Ten Fast Facts About The FCPA

It’s easy enough to scoff at the slogans, proverbs and aphorisms that line the halls of the great corporations. Who hasn’t emerged from a conference-room donnybrook wondering who the Teamwork posters are supposed to be talking about? And yet, THINK helped create an industry and a company to lead it, and Safety First really can save lives.

How about compliance? Can we ever be reminded too many times to play by the rules, obey the law, keep our noses clean? Just as the best safety programs prevent accidents before they happen, so the best compliance programs should likewise head off illegal schemes before they hatch. So, could it be that the best — which means the most memorable — lessons about the FCPA might just be the shortest?

With that in mind, here are ten fast facts about the FCPA. Some aren’t all that “fast” and none will fit on a bumper sticker. But we’ll keep trying — and we’ll welcome your help.

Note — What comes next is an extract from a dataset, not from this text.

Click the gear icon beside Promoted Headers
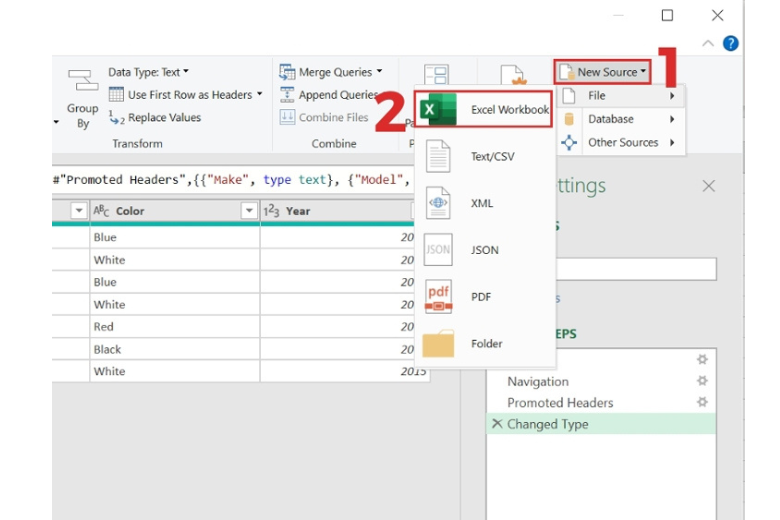The image size is (780, 520). (702, 402)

1. Companies and individuals subject to the FCPA’s antibribery provisions cannot give or promise to give anything of value to foreign officials directly or indirectly in order to obtain or retain business.

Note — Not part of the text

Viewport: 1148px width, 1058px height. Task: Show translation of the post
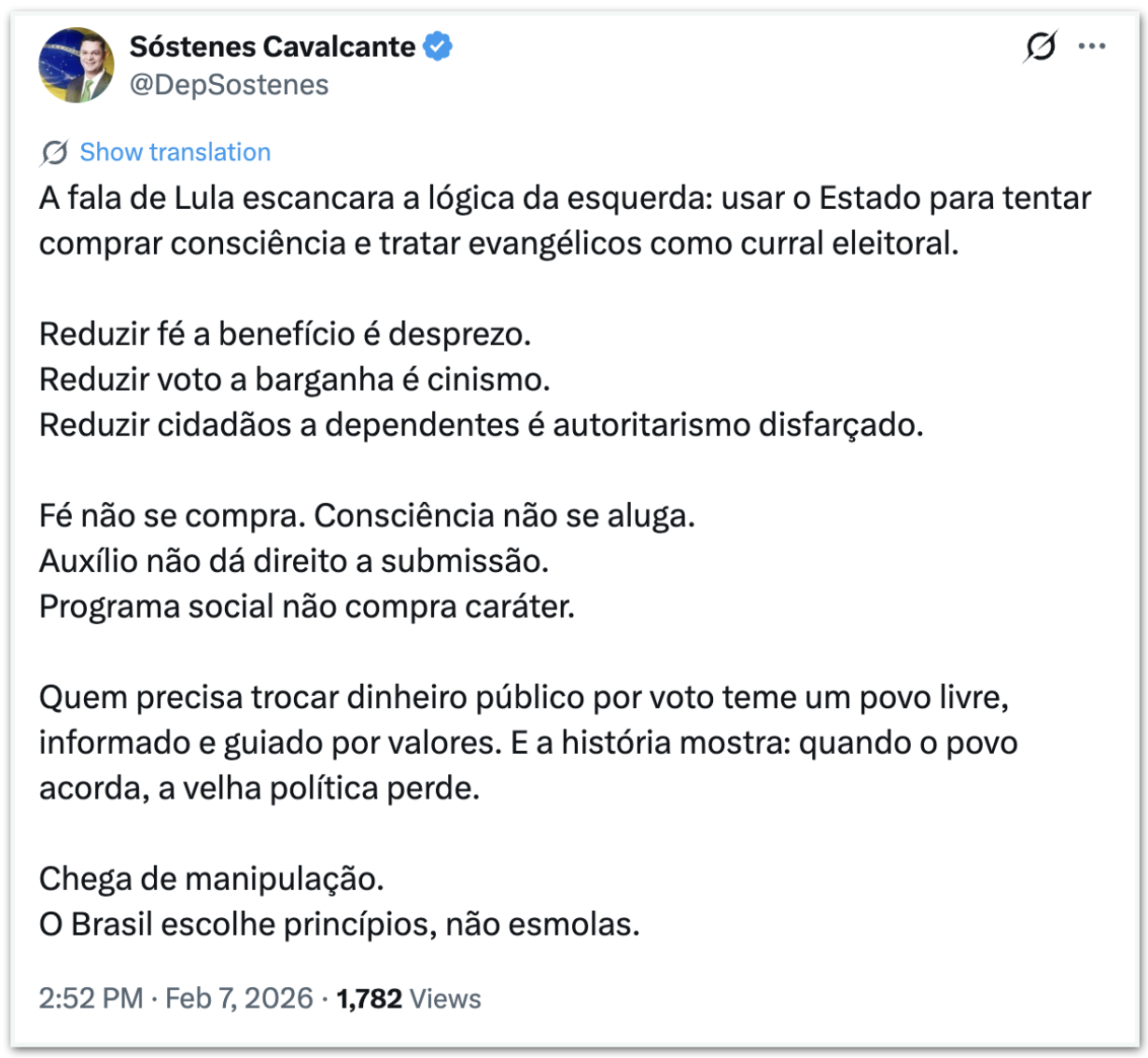click(175, 152)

2.Those subject to the FCPA’s accounting standards must make and keep books and records that accurately and fairly reflect the transactions and dispositions of the assets of the corporation, and have internal accounting controls adequate to provide reasonable assurance of the integrity of the company’s financial systems and its disclosures.

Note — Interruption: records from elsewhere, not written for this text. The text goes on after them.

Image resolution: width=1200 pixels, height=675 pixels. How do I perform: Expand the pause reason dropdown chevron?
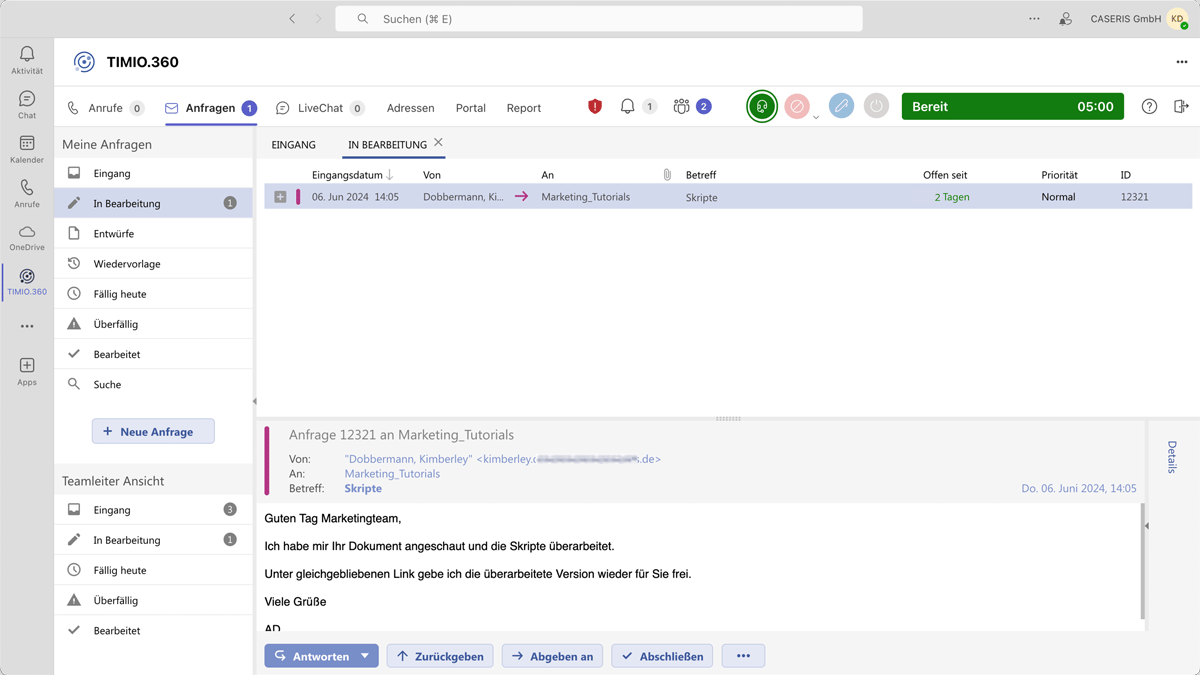[x=816, y=117]
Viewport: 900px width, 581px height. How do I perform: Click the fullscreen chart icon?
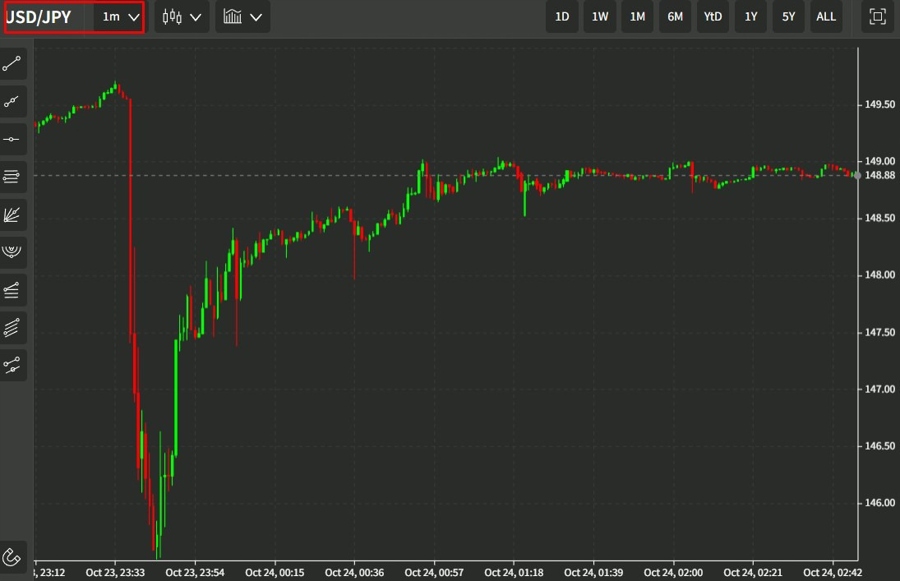click(876, 16)
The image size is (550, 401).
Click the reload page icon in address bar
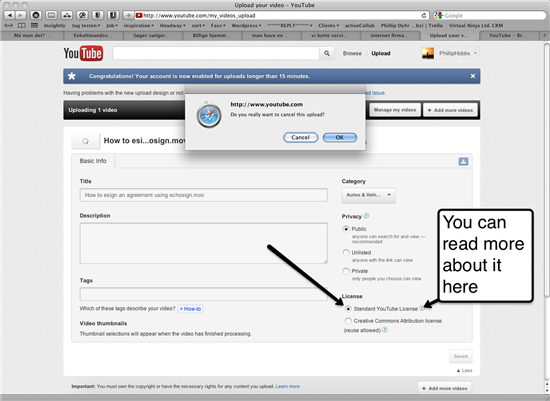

3. An FCPA antibribery offense is punishable by up to five years in jail; intentionally violating the accounting standards can result in 20 years in prison.

4. The antibribery provisions generally apply to all organizations based or operating in the United States, and the accounting standards apply to companies with securities trading on a U.S. exchange and filing periodic reports with the SEC. Directors, officers, employees and agents of the foregoing are covered by the FCPA, as is anyone who does anything to cause an FCPA offense while they’re on U.S soil.

5. Even if a foreign subsidiary isn’t covered by the FCPA, its acts might cause its U.S. parent to be in violation.

6. Indirect payments or promises to pay foreign officials through partners, agents or other intermediaries can violate the law.

7. Corrupt payments to a foreign political party, party official or candidate for foreign political office intended to obtain or retain business are prohibited.

8. Anyone acting on behalf of a “public international organization” such as the International Olympic Committee, the United Nations, the World Bank and the International Red Cross is a “foreign official” for the FCPA.

9. Members of a royal family are “foreign officials” for the FCPA.

10. The best protection against an FCPA violation is an “effective compliance program.” It can result in penalty reductions for companies by up to 95%, according to the U.S. Federal Sentencing Guidelines.

10-A. The board of directors is always responsible for the oversight and management of the company’s FCPA compliance program.